- _Provided data_
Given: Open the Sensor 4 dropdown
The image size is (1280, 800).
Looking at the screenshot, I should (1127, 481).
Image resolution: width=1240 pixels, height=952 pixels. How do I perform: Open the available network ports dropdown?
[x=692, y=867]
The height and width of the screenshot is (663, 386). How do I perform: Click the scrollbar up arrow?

==

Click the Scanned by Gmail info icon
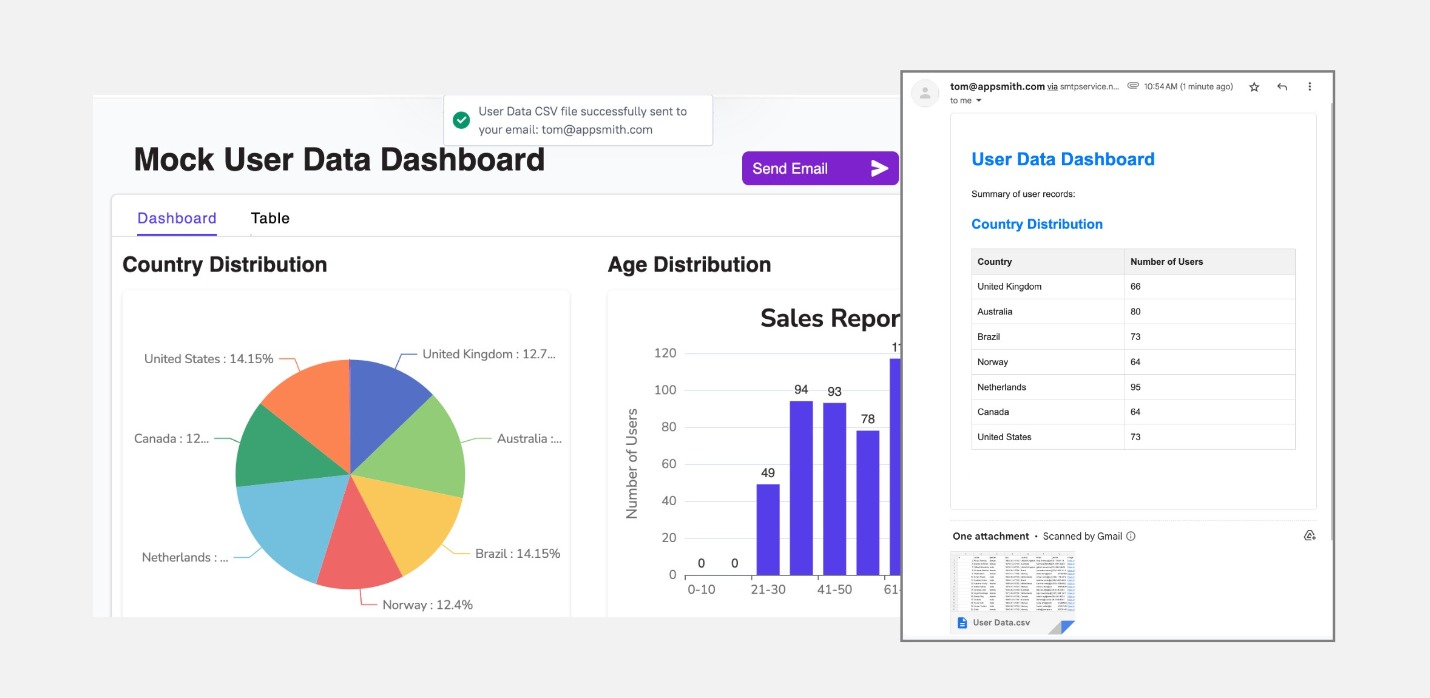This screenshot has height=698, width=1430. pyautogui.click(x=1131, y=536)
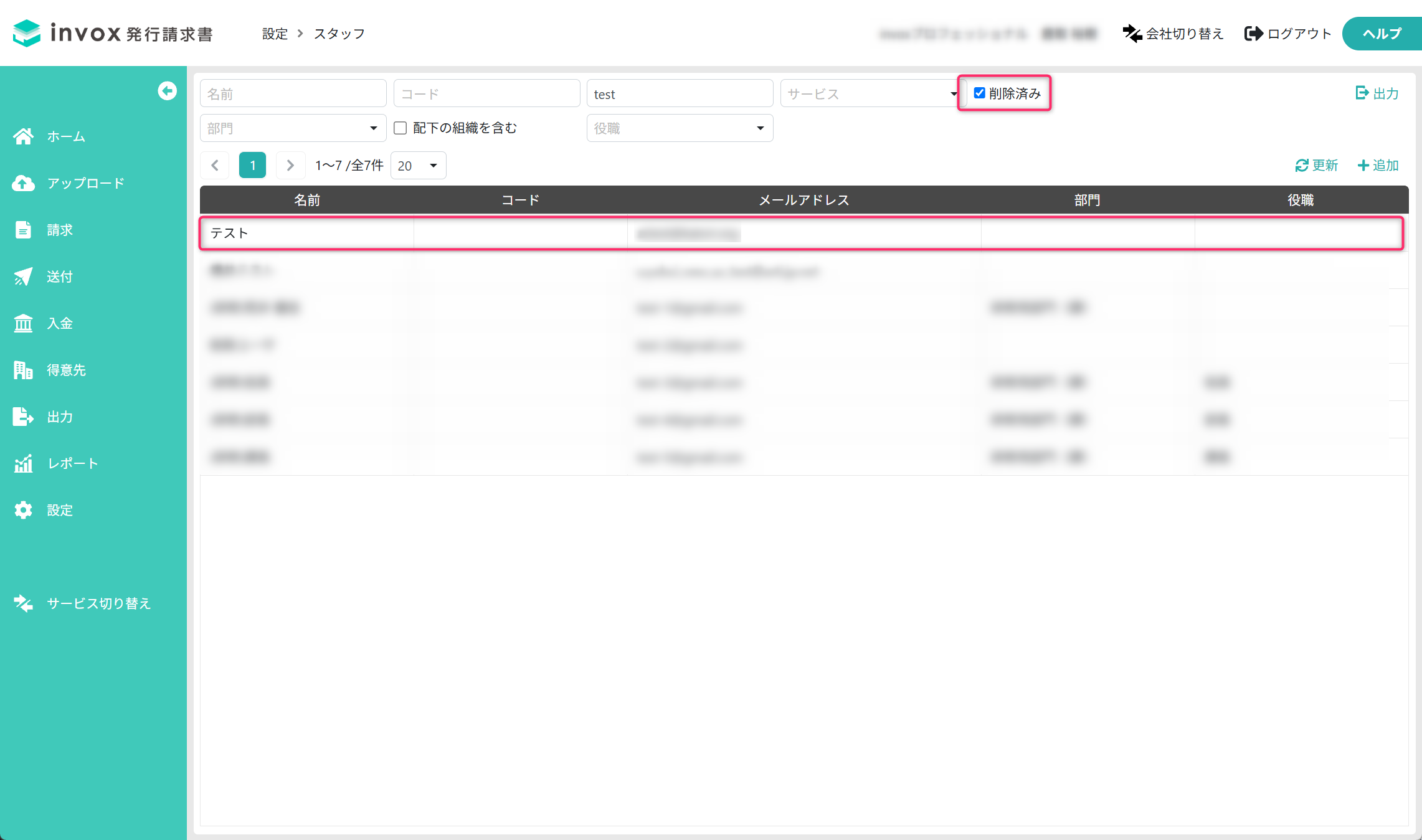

- _Activity_
In the listing above, find the line containing "Given: Open the Sensor 4 dropdown" and the line containing "The height and". Output them and every line between, exactly, and nothing else.

- _Result of this task_
Given: Open the Sensor 4 dropdown
The image size is (1280, 800).
Looking at the screenshot, I should (1127, 481).
Image resolution: width=1240 pixels, height=952 pixels. How do I perform: Open the available network ports dropdown?
[x=692, y=867]
The height and width of the screenshot is (663, 386). How do I perform: Click the scrollbar up arrow?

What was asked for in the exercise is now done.